Immediately to the north of the original Millwall Wharf was Plough Wharf, a combination of three plots with a river frontage of 150½ft, leased by Cubitt to the London Manure Company between 1853 and 1861. (fn. 11) The wharf contained an engine house, a boiler house, and the burners, chemical chambers and sheds required for the manufacture of artificial manures from crushed bones and sulphuric acid. (fn. 12) A jetty was later added for manure barges. In 1868 the freehold of Plough Wharf was acquired by the Millwall Dock Company as part of its proposal for an eastern arm of the Millwall Docks (fig. 126, page 347), (fn. 13) and the manure company's wharf was later extended to Manchester Road by a lease of land including Nos 8–11 London Terrace. (fn. 14) The London Manure Company went bankrupt in 1892, (fn. 15) and James Cook annexed Plough Wharf in 1896. Cook & Company rebuilt two existing riverside sheds as sheds L and M of Millwall Wharf. (fn. 16) Further redevelopment took place between 1897 and 1900 (Sheds N-S). (fn. 17)
The third component was a wharf of over 150ft of river frontage, occupied by the National Guaranteed Manure Company since 1858. (fn. 18) This site was also purchased by the Millwall Dock Company, which leased a further inland plot to the manure company in 1875. (fn. 19) In 1900 the wharf, with nine brick, iron, and wood warehouses, was taken by Cook & Company, which thus completed its acquisition of the present-day Millwall Wharf. (fn. 20)
Having obtained these properties, the firm embarked upon a new building programme. In 1900 and 1901 plans for a series of riverside warehouse buildings were prepared by Edwin A. B. Crockett, Surveyor to the London Wharf and Warehouse Committee. Holland & Hannen of Bloomsbury built four new pairs of brickand-slate warehouse units (Nos 1–8); Nos 1–4 were completed in December 1901, and Nos 5–8 in February 1902, the latter apparently incorporating remnants of the earlier nineteenth-century sheds of Plough Wharf (Plate 88a; fig. 200). (fn. 21) These single-storey, twin-gabled warehouses form four-fifths of the extant riverside range. The units are divided in two by fire walls with double iron doors, and have what were by 1901–2 rather old-fashioned roofs of paired queen-post trusses supported on rows of cast-iron columns. Curiously, the roof to the southern half of Shed 7 is carried on king-post trusses. The warehouses are devoid of any decorative features save to the river, where each gabled bay encloses a high-set Diocletian window framed by brick pilasters. These sheds were bonded and used for storage, initially of sugar and fibres. (fn. 22)

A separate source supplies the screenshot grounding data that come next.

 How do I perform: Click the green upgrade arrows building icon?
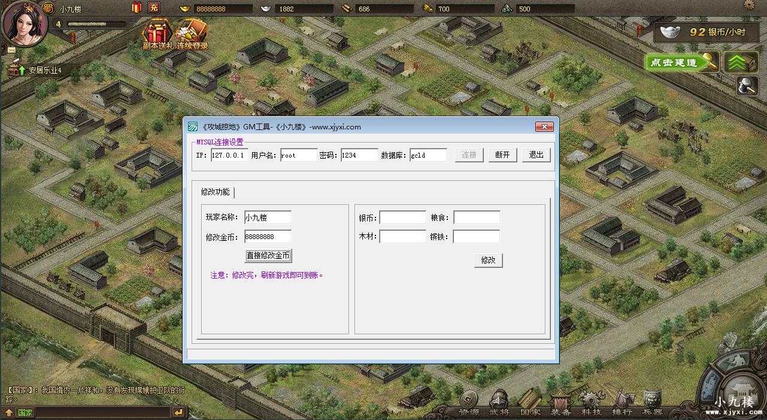tap(741, 62)
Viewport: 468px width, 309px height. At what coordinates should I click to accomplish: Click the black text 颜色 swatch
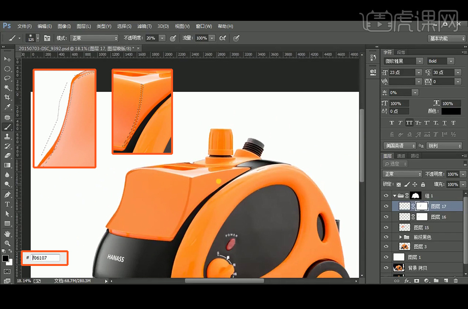pyautogui.click(x=451, y=111)
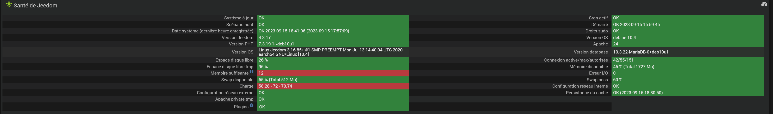The image size is (773, 114).
Task: Open the dashboard gauge icon at top right
Action: pyautogui.click(x=764, y=4)
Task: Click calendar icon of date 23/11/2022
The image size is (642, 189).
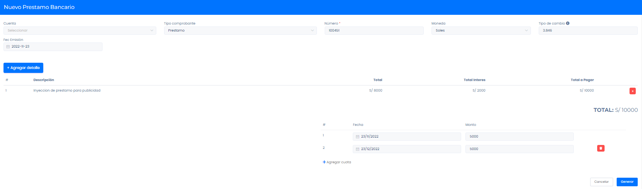Action: coord(357,137)
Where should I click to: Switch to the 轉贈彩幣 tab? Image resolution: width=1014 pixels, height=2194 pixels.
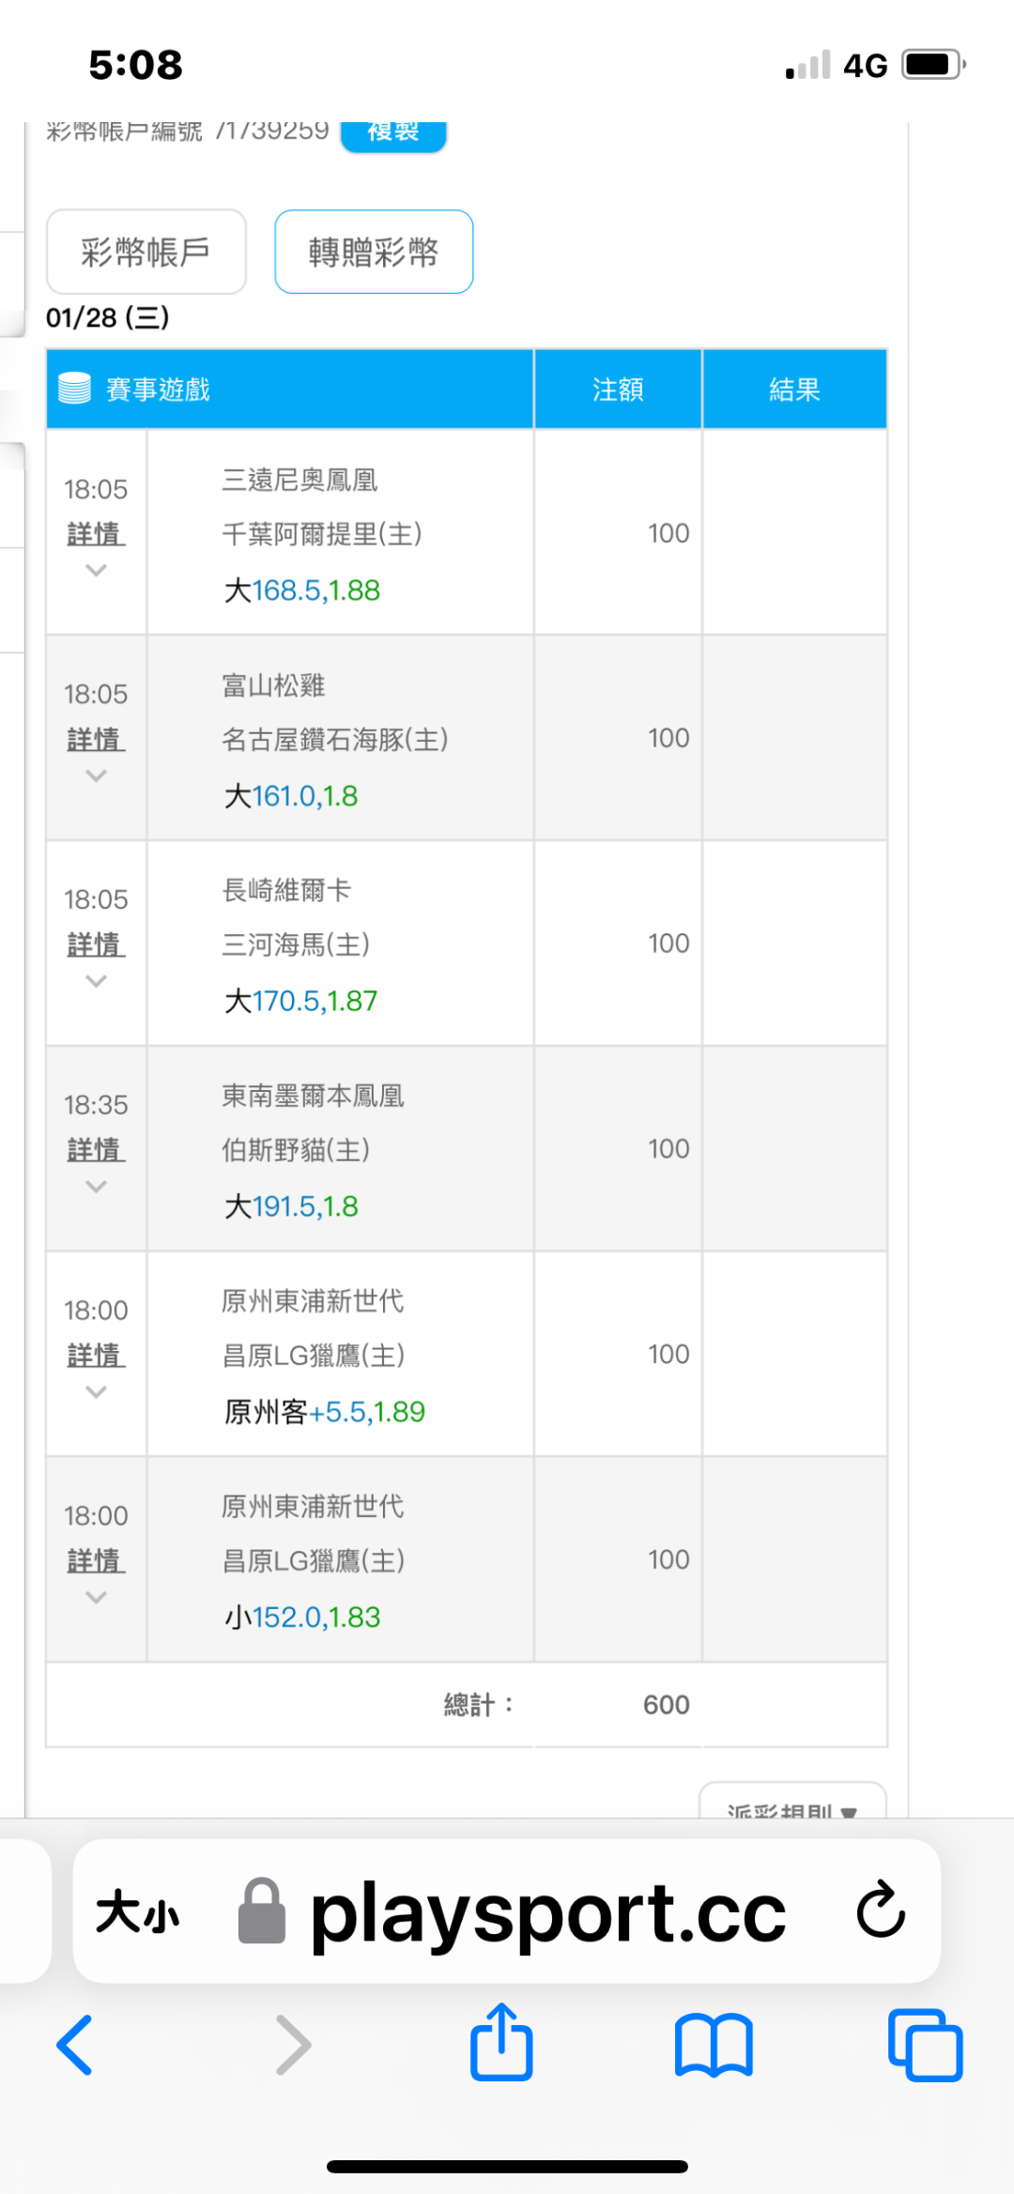tap(374, 252)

During the first quarter of the twentieth century Cook & Company continued to expand and develop its business. In 1907 and 1908 it annexed two areas of land formerly belonging to Yarrow & Company to the north of Millwall Wharf, and erected a further brick warehouse, designated L, adjoining Sheds 1 and 2. This is of a similar style to the earlier ones, but with the roof carried on steel trusses and stanchions. (fn. 23) Further developments included the rebuilding of D Warehouse following a fire in 1908, and the erection in 1911 of a group of six further brick warehouse units (Q—S and 10–12) inland of sheds Nos 4–8, with a roadway for vehicles between them. (fn. 24)
Cook & Company remained in occupation of Millwall Wharf until 1964, when the leases to the property were assigned to Cory Associated Wharves Ltd. (fn. 25) After lengthy negotiations the PLA sold the freehold of Millwall Wharf to Cory Associated Wharves' parent company, Ocean Transport & Trading Ltd, which still owns the wharf as Ocean plc. The extensive warehouse buildings on Millwall Wharf survived the Second World War, but they were demolished in the 1970s, with the exception of the riverside range, Sheds 1–8 and L.
London Yard
In 1856–7 Robert Baillie and Joseph Westwood, subcontractors and managers at Ditchburn & Mare's shipyard at Orchard Place (see page 672) for nearly 18 years, set up in business as shipbuilders, boilermakers and ironworkers, in partnership with James Campbell, in a new yard at Cubitt Town. Westwood, Baillie, Campbell & Company's London Yard was a parcel of land between Manchester Road and the Thames with a river frontage of 450ft, and by the end of 1857 it was already considerably developed, with a smiths' shop, boiler shop, machine shop, iron store, engine- and boiler-houses, furnace shed, offices and a gridiron. The name London Yard derived from London Street, which originally gave access to the yard. (fn. 26) In 1859 the firm leased a smaller site adjoining to the north. (fn. 27)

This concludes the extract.